Quantifying which nations are culpable for the economic impacts of anthropogenic warming is central to informing climate litigation and claims for restitution for climate damages. However, for a country seeking legal redress, the magnitude of economic losses from warming that are attributable to individual emitters is not known from existing work, undermining its standing for climate liability claims. We have addressed this gap, combining historical data with climate models of varying complexity in an integrated framework to quantify each nation's culpability for historical temperature-driven income changes in every other country. By linking individual emitters to country-level income losses from warming, our results provide critical insight into climate liability and national accountability for climate policy.
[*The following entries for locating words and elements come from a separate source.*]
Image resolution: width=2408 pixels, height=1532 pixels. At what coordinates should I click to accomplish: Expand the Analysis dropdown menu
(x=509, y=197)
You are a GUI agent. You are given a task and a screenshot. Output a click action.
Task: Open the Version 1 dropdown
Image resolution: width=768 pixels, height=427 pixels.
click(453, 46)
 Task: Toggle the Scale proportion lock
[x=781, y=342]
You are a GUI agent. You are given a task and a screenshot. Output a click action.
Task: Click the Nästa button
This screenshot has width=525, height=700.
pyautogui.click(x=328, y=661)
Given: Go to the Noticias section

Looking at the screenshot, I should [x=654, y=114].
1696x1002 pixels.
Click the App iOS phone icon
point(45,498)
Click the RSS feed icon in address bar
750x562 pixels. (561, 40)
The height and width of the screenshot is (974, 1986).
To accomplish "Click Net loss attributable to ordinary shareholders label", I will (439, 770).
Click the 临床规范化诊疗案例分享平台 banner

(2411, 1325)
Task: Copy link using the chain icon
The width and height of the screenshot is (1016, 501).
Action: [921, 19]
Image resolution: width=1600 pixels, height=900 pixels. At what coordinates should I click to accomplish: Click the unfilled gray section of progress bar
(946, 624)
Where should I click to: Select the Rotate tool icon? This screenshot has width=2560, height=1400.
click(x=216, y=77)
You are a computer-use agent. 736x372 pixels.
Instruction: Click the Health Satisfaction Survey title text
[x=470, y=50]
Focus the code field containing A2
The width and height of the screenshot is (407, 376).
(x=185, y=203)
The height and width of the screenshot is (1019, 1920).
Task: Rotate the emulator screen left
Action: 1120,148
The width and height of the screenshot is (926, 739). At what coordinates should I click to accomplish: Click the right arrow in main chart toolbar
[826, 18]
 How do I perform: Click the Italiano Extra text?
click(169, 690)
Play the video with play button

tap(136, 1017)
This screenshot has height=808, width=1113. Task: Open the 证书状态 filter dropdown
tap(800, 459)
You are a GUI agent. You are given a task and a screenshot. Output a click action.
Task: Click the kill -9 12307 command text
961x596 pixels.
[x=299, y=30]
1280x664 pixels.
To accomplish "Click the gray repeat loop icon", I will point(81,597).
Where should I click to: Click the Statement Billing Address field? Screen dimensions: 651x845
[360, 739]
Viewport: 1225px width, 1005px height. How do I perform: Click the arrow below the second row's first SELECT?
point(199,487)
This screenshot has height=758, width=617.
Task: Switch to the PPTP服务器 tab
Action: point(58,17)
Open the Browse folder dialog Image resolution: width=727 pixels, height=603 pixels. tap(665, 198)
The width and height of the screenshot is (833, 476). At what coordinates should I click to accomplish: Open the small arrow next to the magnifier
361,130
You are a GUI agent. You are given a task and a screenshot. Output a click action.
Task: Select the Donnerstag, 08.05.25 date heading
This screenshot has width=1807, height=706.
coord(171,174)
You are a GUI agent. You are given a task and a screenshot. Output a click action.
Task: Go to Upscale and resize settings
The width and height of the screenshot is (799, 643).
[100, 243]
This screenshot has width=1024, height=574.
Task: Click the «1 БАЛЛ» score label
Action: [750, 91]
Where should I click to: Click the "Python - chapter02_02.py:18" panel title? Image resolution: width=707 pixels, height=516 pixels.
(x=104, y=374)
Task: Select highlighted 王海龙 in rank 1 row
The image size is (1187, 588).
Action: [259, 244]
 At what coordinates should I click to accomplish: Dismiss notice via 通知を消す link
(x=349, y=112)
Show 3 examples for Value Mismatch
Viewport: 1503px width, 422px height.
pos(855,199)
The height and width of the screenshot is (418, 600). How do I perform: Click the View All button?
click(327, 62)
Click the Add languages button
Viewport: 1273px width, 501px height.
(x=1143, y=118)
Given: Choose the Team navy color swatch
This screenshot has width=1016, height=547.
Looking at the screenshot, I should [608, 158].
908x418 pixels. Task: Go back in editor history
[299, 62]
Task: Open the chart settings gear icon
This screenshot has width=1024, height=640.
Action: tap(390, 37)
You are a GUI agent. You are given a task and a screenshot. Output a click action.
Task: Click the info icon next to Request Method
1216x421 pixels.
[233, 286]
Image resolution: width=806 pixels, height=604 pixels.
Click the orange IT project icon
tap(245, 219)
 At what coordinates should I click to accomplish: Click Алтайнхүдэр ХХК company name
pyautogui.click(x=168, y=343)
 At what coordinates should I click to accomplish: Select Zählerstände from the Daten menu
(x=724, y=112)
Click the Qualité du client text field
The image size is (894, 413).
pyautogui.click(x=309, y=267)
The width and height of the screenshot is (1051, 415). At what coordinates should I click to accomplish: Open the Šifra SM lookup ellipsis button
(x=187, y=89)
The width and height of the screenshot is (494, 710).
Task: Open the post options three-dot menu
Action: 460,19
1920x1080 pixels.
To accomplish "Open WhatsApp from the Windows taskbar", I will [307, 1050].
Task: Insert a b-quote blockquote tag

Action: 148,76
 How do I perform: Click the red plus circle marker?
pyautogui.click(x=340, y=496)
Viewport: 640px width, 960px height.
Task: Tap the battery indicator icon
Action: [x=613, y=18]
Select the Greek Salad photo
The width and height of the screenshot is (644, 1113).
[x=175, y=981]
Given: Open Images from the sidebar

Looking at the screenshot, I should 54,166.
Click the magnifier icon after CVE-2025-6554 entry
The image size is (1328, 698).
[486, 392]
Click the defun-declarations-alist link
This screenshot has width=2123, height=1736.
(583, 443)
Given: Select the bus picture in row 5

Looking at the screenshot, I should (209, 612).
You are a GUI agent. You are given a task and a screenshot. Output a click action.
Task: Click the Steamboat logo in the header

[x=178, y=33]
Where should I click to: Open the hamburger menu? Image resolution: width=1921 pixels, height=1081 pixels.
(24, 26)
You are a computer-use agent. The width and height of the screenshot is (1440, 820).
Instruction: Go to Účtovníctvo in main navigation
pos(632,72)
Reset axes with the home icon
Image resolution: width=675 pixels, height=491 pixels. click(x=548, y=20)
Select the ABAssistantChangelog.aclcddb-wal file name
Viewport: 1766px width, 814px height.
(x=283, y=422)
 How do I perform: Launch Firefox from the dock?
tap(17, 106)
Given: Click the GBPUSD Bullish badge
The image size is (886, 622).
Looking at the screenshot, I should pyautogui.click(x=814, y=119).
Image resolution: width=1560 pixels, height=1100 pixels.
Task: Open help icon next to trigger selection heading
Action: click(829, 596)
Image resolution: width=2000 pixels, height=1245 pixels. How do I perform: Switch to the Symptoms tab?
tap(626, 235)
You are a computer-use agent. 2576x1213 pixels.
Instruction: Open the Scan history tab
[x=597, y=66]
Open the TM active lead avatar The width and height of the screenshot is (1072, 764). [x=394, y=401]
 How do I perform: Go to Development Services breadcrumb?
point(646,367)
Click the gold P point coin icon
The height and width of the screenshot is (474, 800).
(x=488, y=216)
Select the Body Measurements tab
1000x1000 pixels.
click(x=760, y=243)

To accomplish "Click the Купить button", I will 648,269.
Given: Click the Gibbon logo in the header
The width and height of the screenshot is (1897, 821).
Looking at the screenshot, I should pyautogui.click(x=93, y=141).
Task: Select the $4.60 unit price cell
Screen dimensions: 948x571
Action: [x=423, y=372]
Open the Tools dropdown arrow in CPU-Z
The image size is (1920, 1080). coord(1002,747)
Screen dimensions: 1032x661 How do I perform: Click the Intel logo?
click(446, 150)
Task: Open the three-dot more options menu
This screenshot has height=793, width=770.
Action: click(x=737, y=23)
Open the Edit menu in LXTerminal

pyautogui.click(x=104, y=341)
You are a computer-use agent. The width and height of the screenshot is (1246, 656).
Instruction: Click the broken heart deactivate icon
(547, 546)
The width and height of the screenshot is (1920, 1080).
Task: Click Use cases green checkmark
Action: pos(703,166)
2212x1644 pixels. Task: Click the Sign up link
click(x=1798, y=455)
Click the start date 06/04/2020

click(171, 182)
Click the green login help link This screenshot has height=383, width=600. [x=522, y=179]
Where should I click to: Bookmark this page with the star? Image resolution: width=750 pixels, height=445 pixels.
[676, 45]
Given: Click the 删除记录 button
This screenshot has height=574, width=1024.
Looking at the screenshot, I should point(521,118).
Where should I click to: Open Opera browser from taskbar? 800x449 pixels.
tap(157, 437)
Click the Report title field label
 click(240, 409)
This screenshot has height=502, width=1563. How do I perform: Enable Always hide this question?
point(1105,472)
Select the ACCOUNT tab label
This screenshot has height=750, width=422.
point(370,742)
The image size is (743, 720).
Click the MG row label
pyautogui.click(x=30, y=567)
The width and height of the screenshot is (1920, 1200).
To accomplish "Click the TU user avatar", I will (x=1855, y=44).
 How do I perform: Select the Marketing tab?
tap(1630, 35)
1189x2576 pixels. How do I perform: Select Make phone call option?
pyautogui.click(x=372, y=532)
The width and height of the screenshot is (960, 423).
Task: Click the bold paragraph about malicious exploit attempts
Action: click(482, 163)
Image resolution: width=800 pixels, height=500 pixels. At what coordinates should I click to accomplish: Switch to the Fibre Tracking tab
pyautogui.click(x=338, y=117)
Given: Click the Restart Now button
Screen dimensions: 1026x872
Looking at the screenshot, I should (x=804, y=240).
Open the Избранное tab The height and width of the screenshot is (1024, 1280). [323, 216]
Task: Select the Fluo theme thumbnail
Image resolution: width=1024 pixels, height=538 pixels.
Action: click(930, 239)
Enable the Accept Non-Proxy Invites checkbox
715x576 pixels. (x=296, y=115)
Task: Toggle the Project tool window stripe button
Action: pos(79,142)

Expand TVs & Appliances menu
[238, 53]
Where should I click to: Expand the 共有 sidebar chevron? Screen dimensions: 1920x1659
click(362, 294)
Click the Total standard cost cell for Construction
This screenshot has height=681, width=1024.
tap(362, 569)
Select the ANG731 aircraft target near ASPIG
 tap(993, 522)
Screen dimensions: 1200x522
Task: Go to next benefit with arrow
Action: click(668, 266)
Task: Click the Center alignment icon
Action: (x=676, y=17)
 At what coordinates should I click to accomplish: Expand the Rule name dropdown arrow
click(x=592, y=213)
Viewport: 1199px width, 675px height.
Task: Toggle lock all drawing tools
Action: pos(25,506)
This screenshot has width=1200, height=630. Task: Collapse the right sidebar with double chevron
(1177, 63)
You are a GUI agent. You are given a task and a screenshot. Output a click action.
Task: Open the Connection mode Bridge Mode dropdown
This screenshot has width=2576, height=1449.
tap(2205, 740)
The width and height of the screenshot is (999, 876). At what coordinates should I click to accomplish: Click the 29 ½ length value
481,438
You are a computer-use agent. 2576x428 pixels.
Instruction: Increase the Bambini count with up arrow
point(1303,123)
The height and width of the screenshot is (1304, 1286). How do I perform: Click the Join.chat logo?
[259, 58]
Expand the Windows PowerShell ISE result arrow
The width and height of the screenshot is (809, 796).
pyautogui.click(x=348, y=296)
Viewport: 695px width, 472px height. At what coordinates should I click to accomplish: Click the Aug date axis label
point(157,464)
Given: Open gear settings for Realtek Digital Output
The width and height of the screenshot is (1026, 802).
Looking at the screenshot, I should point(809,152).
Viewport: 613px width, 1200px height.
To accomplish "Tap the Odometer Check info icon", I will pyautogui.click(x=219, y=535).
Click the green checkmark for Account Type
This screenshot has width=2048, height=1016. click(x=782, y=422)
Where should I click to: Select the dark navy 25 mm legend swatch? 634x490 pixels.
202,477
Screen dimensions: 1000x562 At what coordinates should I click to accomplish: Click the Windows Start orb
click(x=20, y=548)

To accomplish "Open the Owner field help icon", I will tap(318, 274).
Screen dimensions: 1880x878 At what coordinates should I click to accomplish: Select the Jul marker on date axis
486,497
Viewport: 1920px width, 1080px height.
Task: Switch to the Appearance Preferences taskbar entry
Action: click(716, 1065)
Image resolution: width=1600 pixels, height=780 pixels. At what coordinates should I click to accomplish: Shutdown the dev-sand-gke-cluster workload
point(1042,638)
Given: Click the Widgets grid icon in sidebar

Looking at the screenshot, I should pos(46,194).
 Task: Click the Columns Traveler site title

Based on our collaboration with the Sabin Center for Climate Change Law at Columbia University, it is essential to publicly serve these data, which are the first of their kind, to support the domestic and international legal communities pursuing ongoing and future climate litigation. Our project has two goals: (1) build a Dartmouth-based website to publicly serve the data we have generated from this project to the legal community and (2) seed the next steps of our work furthering the attribution of climate damages. Our computational work provides evidence for liability claims of the monetary losses countries have suffered based on the actions of specific emitters. Crucially, the distribution of these impacts is highly unequal, emphasizing the inequities embedded in the causes and consequences of historical warming. Serving these data and the science that developed them in a transparent and interpretable manner, while positioning us to extend our computational accounting framework to other actors, such as individual firms, closely aligns with the Wright Center mission.